━━ RECORDED DATA ━━
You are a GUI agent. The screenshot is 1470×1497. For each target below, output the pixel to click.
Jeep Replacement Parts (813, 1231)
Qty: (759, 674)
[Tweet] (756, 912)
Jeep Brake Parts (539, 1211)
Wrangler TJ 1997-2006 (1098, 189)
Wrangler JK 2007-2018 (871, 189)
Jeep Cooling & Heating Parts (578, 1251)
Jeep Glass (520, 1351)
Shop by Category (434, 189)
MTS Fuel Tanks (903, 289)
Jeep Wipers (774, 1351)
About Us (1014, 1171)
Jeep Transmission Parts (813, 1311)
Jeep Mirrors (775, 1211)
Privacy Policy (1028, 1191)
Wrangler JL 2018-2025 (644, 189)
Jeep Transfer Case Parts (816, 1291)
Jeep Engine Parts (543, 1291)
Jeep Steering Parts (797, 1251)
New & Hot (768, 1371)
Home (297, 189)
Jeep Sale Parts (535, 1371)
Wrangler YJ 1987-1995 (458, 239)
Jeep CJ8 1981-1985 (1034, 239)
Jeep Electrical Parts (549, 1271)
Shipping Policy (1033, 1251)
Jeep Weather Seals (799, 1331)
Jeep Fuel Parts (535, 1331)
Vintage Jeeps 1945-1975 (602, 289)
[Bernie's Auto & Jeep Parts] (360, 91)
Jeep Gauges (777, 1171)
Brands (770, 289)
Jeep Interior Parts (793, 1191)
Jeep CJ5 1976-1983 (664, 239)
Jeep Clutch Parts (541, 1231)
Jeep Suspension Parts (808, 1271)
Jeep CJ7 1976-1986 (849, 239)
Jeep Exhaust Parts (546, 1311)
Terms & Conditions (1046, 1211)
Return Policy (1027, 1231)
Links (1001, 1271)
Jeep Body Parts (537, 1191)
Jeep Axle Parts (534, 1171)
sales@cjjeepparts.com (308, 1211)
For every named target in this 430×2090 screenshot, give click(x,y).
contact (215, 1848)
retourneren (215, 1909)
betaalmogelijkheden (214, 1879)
━━━
> EXERCISE DIRECTIONS
Write out only those lines that fall between the one containing "[Bernie's Auto & Jeep Parts] (360, 91)" and the end of the entries, the first and last included, exactly as they read.

> OUTPUT OF THE TASK
[Bernie's Auto & Jeep Parts] (360, 91)
Jeep Gauges (777, 1171)
Brands (770, 289)
Jeep Interior Parts (793, 1191)
Jeep CJ5 1976-1983 (664, 239)
Jeep Clutch Parts (541, 1231)
Jeep Suspension Parts (808, 1271)
Jeep CJ7 1976-1986 (849, 239)
Jeep Exhaust Parts (546, 1311)
Terms & Conditions (1046, 1211)
Return Policy (1027, 1231)
Links (1001, 1271)
Jeep Body Parts (537, 1191)
Jeep Axle Parts (534, 1171)
sales@cjjeepparts.com (308, 1211)
For every named target in this 430×2090 screenshot, give click(x,y).
contact (215, 1848)
retourneren (215, 1909)
betaalmogelijkheden (214, 1879)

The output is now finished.